Grupo Corpo, o raio x que revela o jeito sinuoso de Belo Horizonte
Celebramos o Grupo Corpo como um dos grandes pontos de demonstração da cultura belo-horizontina, um símbolo que traduz em movimento a identidade da cidade
Gabriela de Araújo Sousa
Sinuosa, feita de curvas e de incessantes sobes e desces, de sabores que mudam a cada esquina, a cultura de Belo Horizonte encanta quem vem por aqui. Porque só um mineiro saberia unir relevo acidentado com acolhimento e a nossa velha e boa tradição com invenção e criatividade. BH é feita de detalhes, que se unem nas cozinhas, bares, e na calma e jeitinho do mineiro de fazer.
Dentro dos bares e restaurantes cheios, onde a comida típica é defendida por muitos como a melhor do Brasil, nasce também a musicalidade e o ritmo que moldam a identidade da cidade. É ali, entre um prato típico e outro, que se constrói um jeito muito próprio de ver o mundo. Então não poderia ser diferente existir, dentro dessa mesma cultura, um grupo que une o clássico com o coração belo-horizontino.

Esse é o Grupo Corpo, criado em Belo Horizonte e há 50 anos referência internacional quando o assunto é dança contemporânea.

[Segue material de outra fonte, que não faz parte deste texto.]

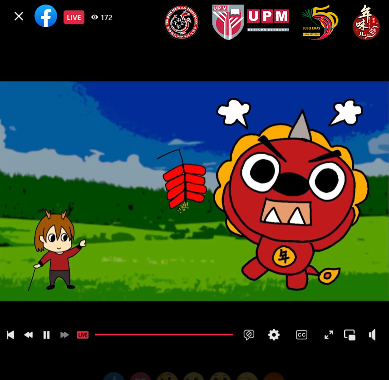The height and width of the screenshot is (380, 389).
Task: Fast forward the video
Action: 64,335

O grupo representa a cidade não apenas pelo endereço de origem, mas pela maneira como traduz Minas em movimento. Com uma nova apresentação que traz trilha assinada pela compositora mexicana Gabriela Ortiz, o Corpo estreou no palco do Walt Disney Concert Hall, sede da Orquestra Filarmônica de Los Angeles. Um palco grandioso, mas que, de certa forma, recebeu ali um pedaço da capital mineira.
A música escolhida para o espetáculo é um ponto-chave. Complexa, densa e carregada de significado, foi criada para traduzir musicalmente os protestos que inundaram ruas da Cidade do México em 2019, denunciando a violência contra as mulheres. E o Grupo teve a árdua tarefa de transformar tudo isso em movimento, de equilibrar a delicadeza técnica com o peso do tema.

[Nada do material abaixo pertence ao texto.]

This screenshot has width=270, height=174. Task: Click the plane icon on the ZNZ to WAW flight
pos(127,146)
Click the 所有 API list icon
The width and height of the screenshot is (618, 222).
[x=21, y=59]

A apresentação foi uma encomenda do maestro venezuelano Gustavo Dudamel, que neste ano se despede da Filarmônica de Los Angeles para assumir a Filarmônica de Nova York. A responsabilidade era grande: unir a grandiosidade de uma orquestra internacional e a complexidade de uma trilha engajada. Mas o Corpo fez o que sempre fez ao longo de cinco décadas e conseguiu misturar o clássico com uma energia que só quem é de BH tem.

Conhecido por suas cenografias e figurinos arrojados, além das colaborações com grandes músicos brasileiros, o Grupo Corpo ajudou a definir, no imaginário internacional, a “cara e cor” de Minas Gerais. Leva BH para fora, apresenta ao mundo uma cidade que não é apenas culinária e hospitalidade como muitos conhecem, mas também pensamento e arte. Não é algo unilateral, como pode parecer à primeira vista. Em Belo Horizonte, a dança e o movimento também são parte importante da construção cultural.
Ao olhar para o Grupo Corpo, você vê mais do que uma companhia de dança. É um retrato da cidade: técnica e emoção lado a lado, tradição que se junta com o moderno, e uma capacidade de transformar complexidade em beleza. Um verdadeiro raio x da cultura belo-horizontina.